PROVIDED RECORDS |
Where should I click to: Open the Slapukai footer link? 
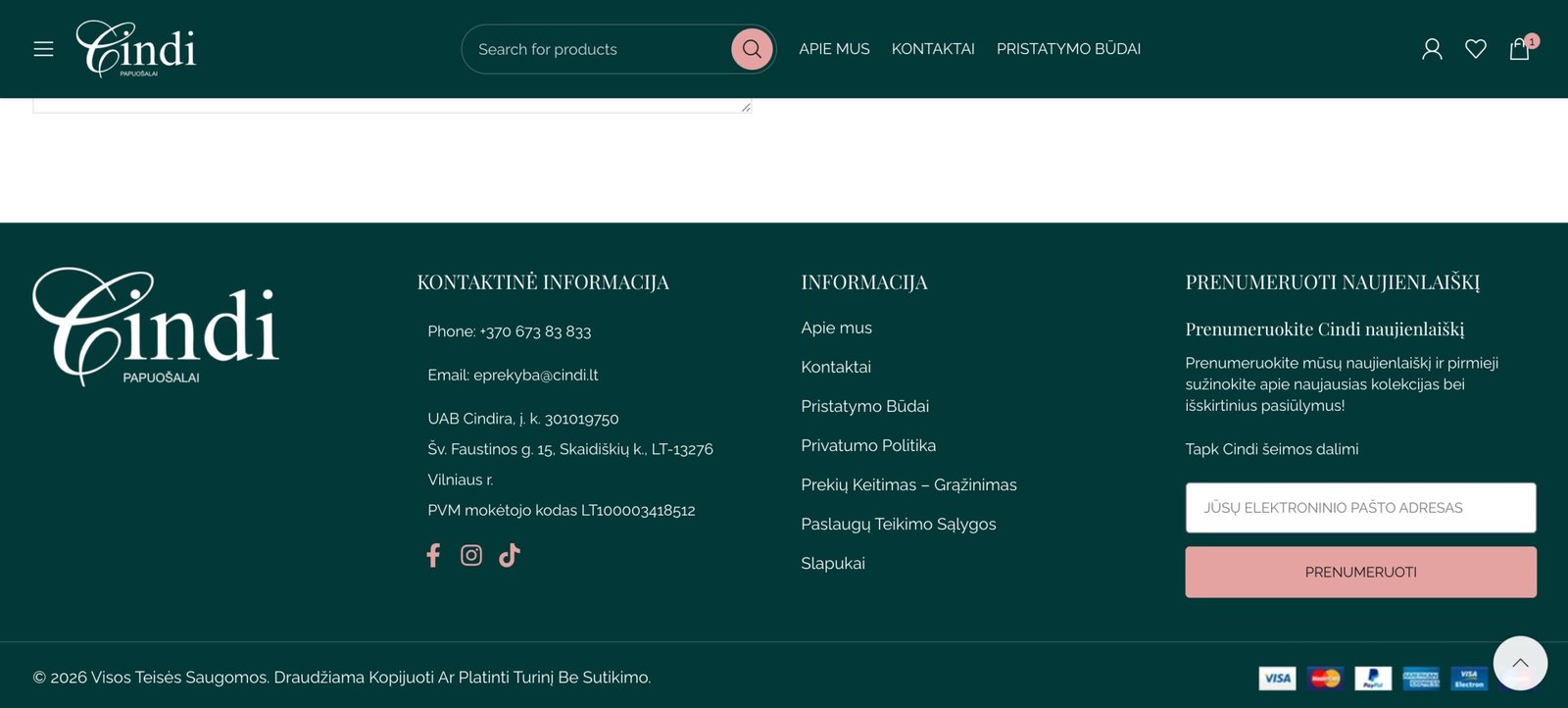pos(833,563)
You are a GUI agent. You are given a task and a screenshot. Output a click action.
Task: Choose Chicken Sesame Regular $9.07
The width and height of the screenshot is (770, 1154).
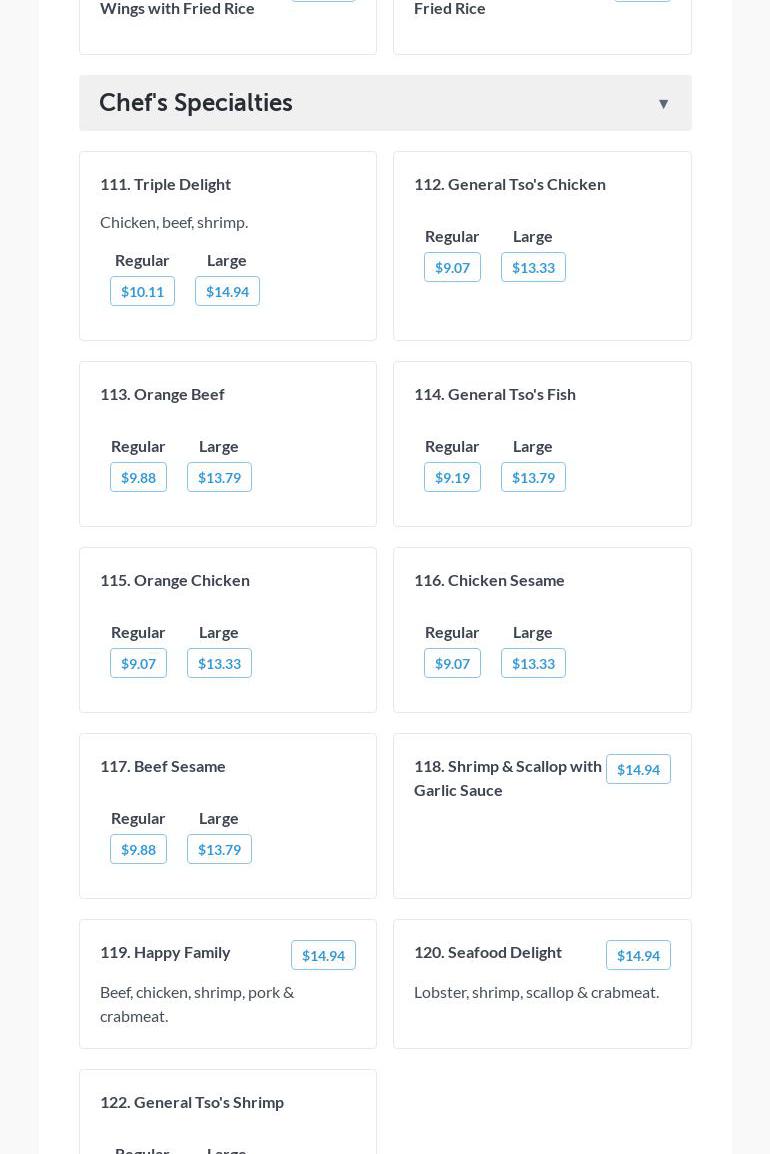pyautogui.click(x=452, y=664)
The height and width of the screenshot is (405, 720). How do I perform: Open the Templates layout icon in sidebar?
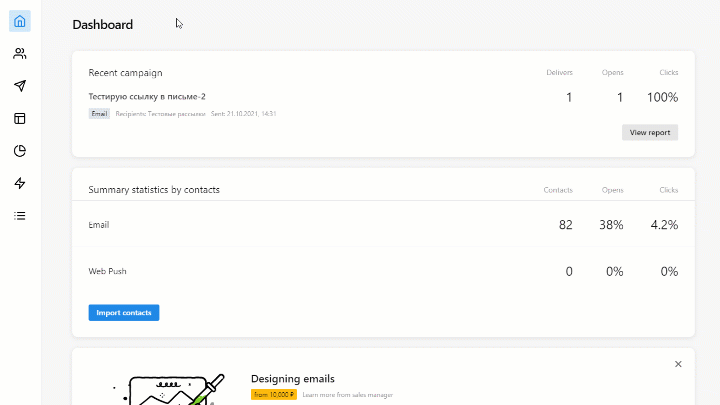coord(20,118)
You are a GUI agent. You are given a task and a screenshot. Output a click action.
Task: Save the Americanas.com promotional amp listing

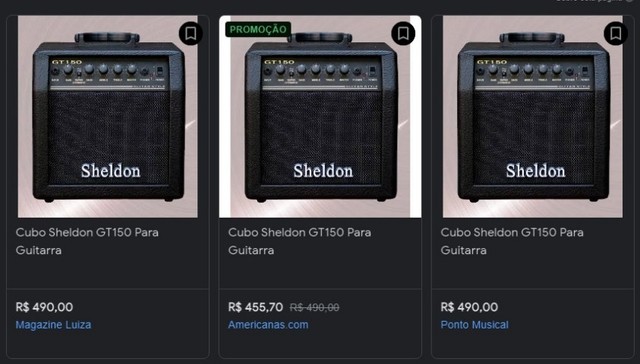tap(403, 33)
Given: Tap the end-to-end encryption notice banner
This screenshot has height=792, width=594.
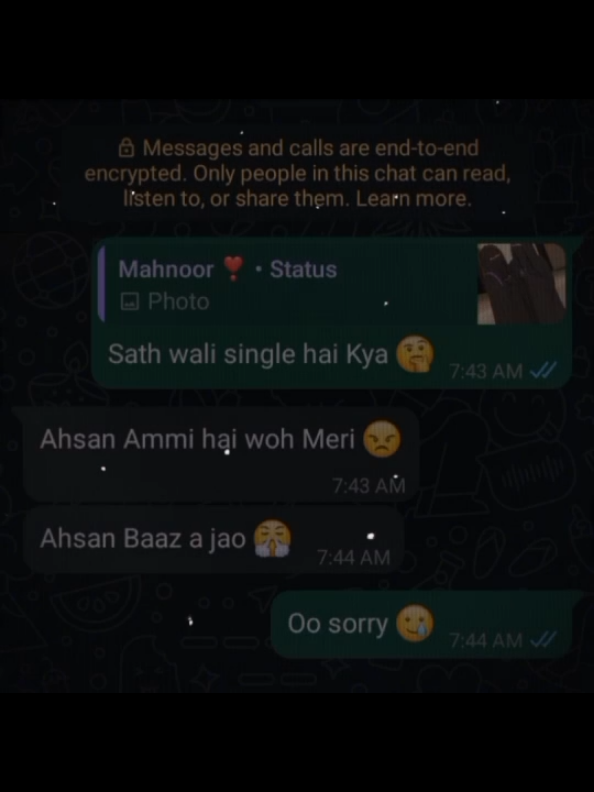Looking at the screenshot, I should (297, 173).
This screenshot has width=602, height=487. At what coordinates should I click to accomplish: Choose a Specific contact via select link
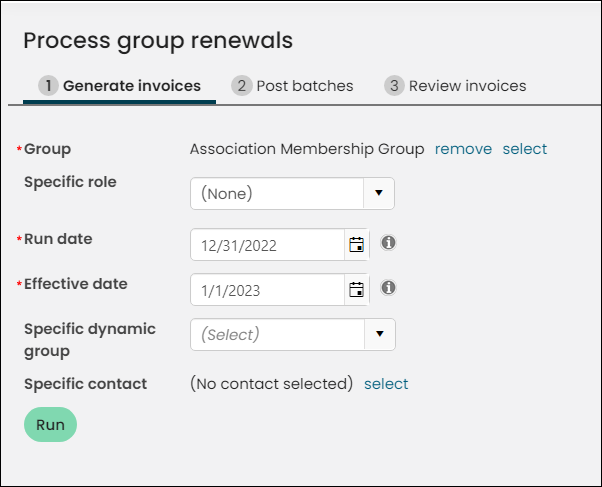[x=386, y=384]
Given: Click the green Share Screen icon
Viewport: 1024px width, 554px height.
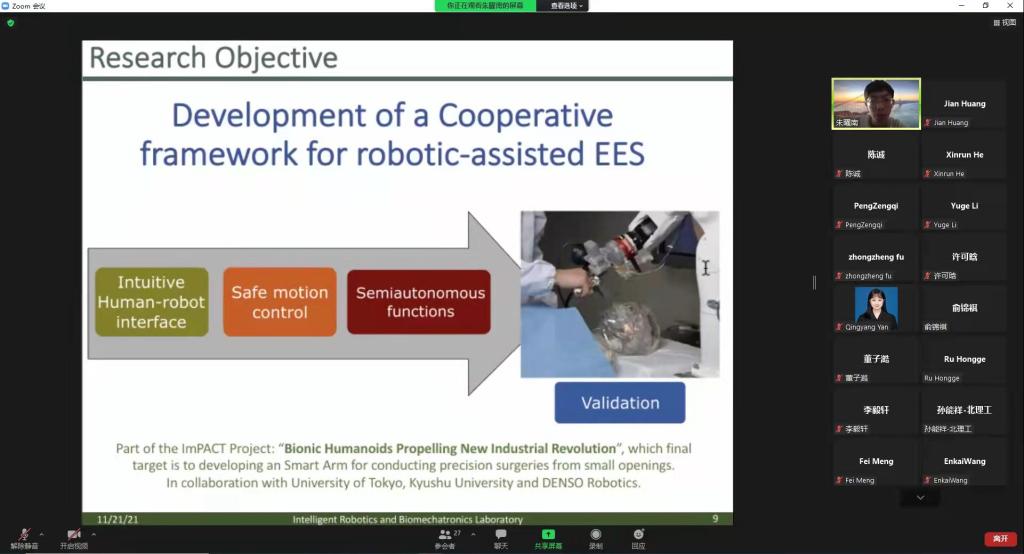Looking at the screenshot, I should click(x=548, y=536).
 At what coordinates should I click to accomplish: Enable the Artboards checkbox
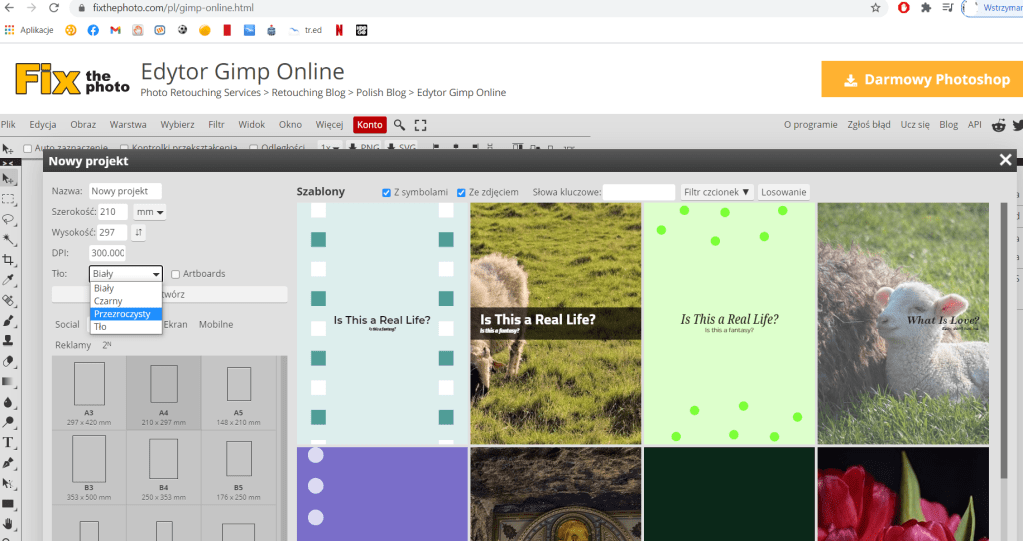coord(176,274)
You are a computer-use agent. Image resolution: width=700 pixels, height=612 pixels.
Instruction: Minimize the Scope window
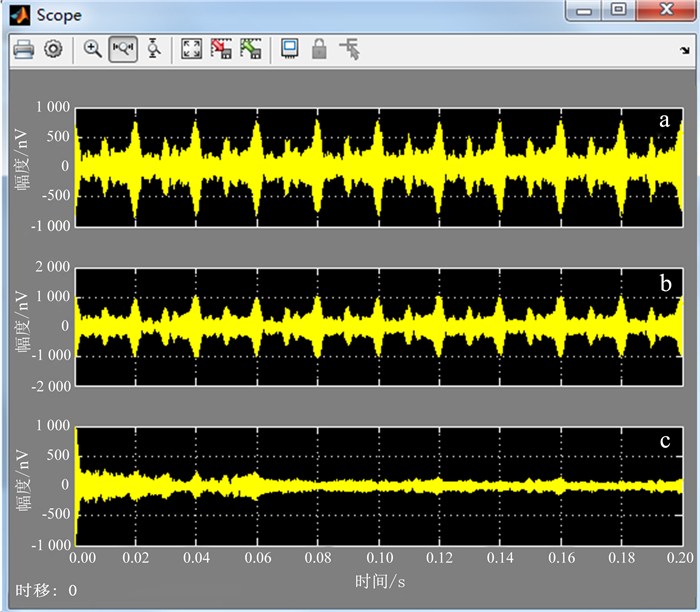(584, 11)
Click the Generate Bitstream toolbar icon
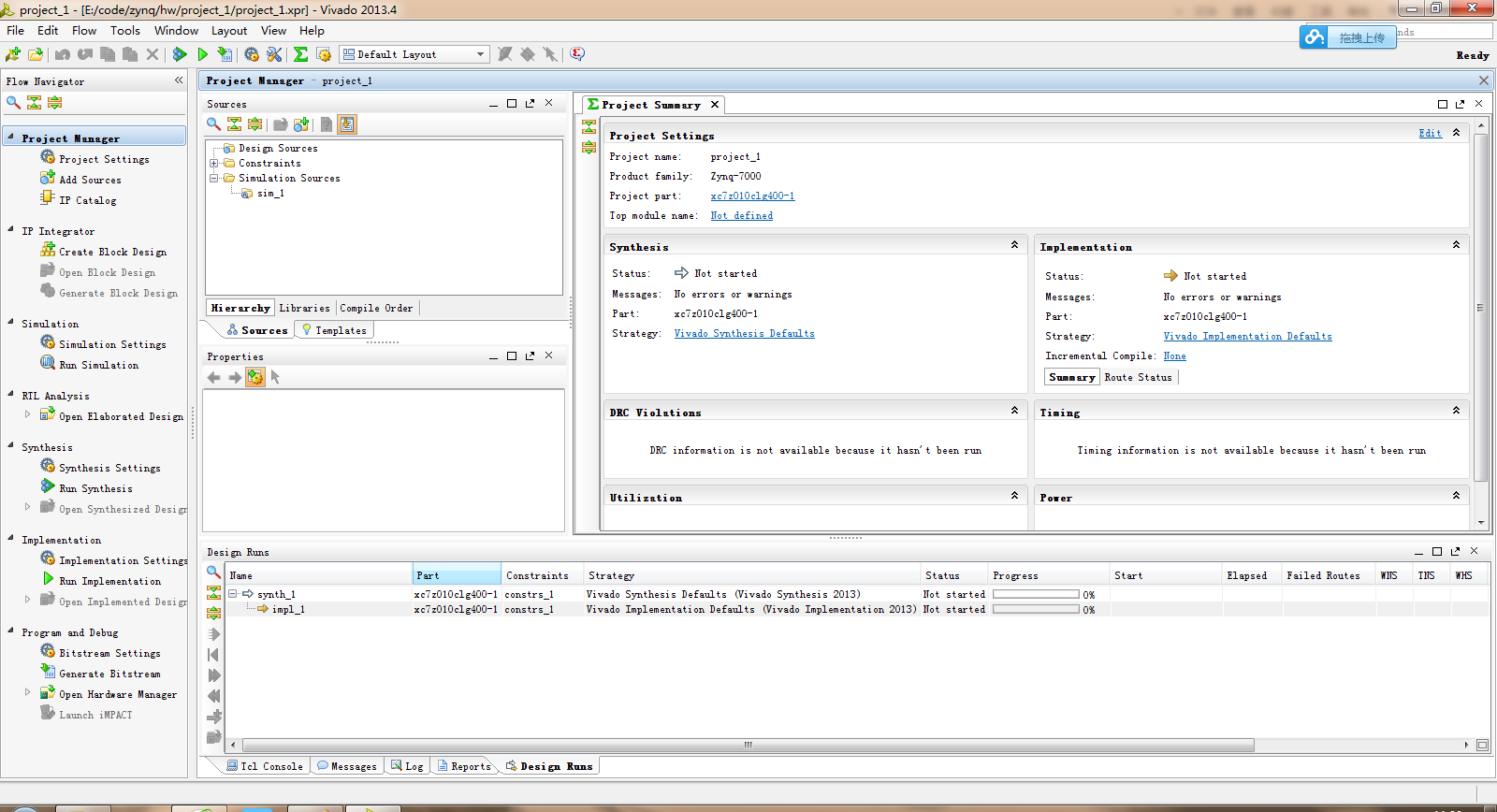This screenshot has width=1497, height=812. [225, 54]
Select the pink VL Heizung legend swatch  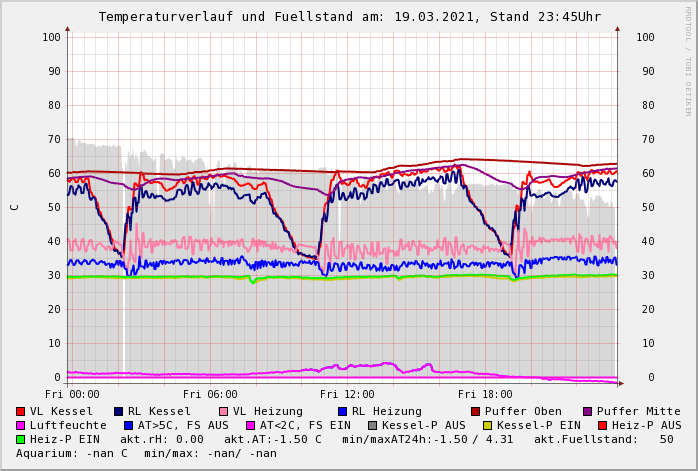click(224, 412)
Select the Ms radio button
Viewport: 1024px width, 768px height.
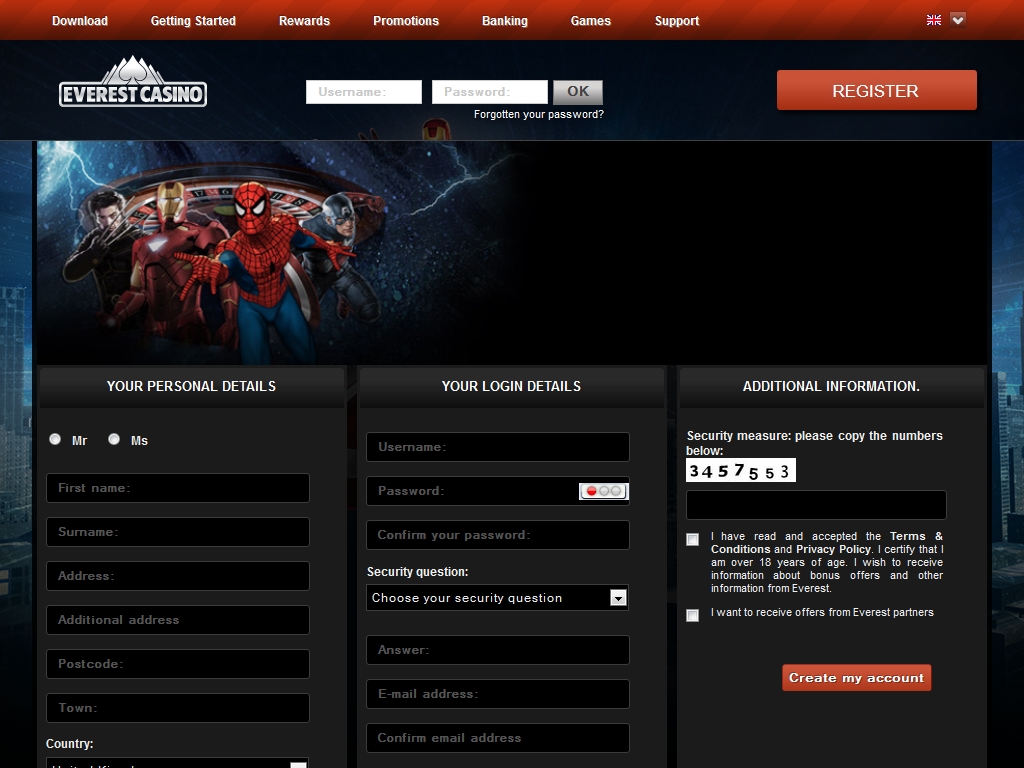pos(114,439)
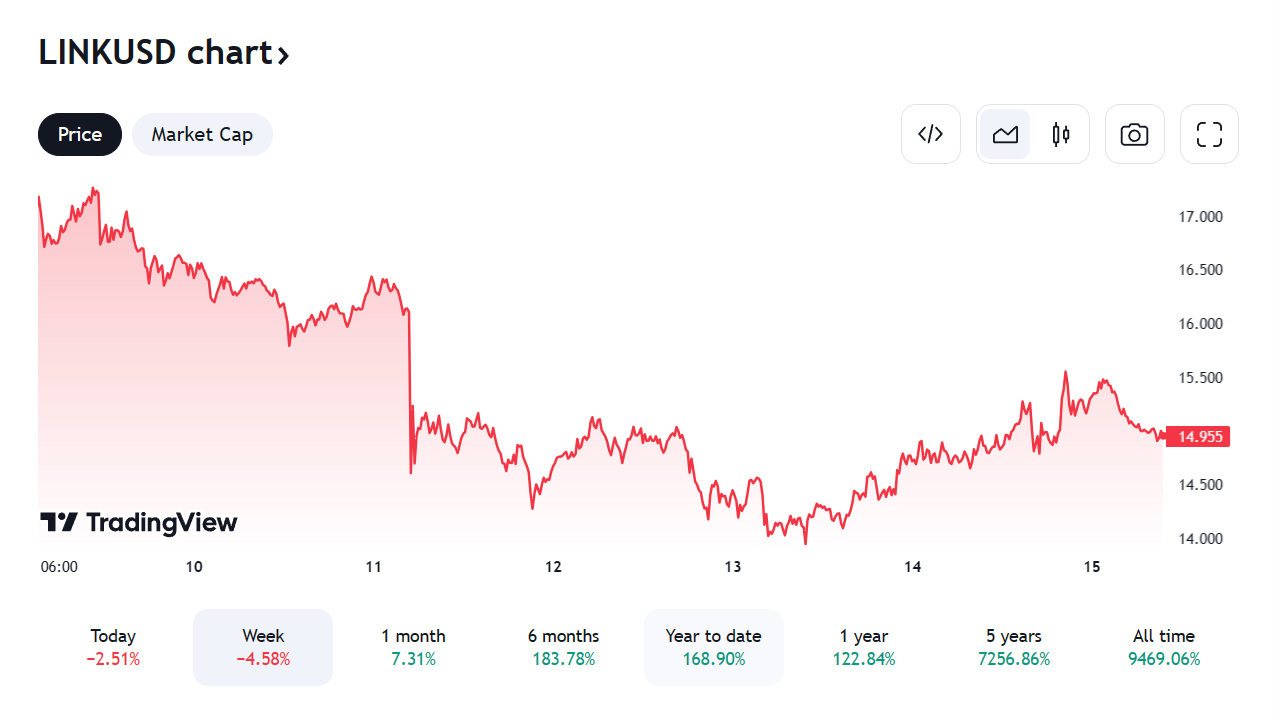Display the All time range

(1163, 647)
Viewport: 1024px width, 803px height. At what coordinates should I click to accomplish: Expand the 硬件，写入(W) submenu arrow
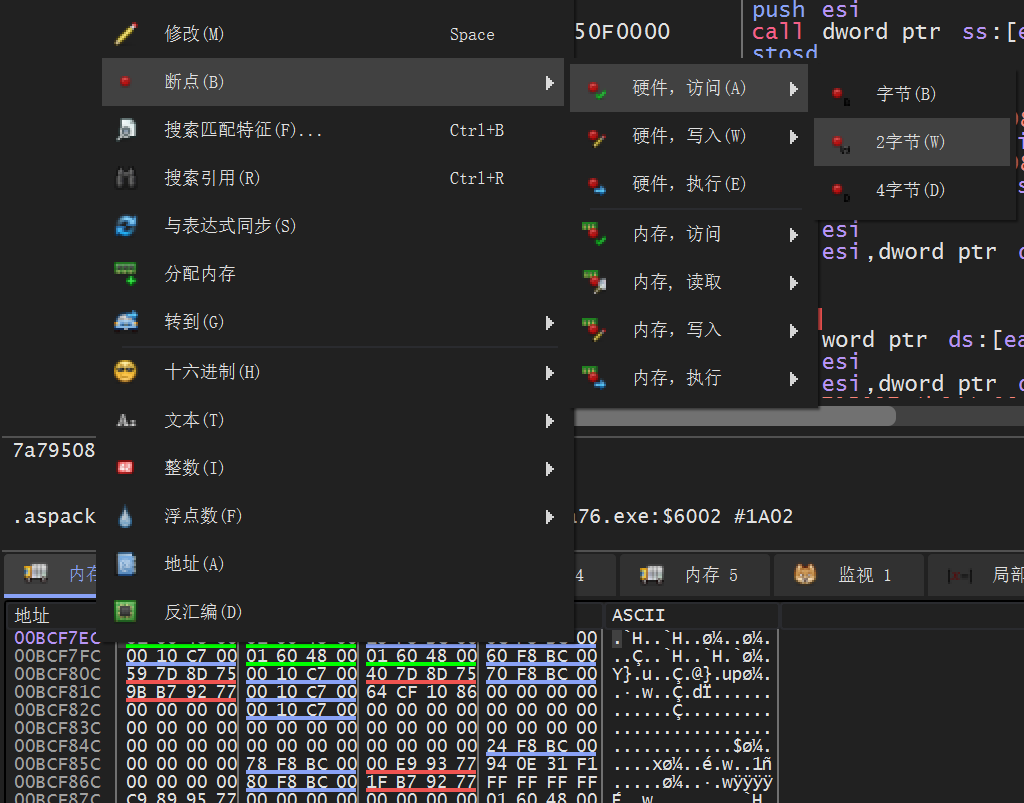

GIVEN TASK |
Return every line of the material above that contains the word "link", reproducing each line in full.

THE OUTPUT |
Where should I click to: Open the Slapukai footer link? 
This screenshot has width=602, height=487. At what coordinates should I click to accomplish: Choose a Specific contact via select link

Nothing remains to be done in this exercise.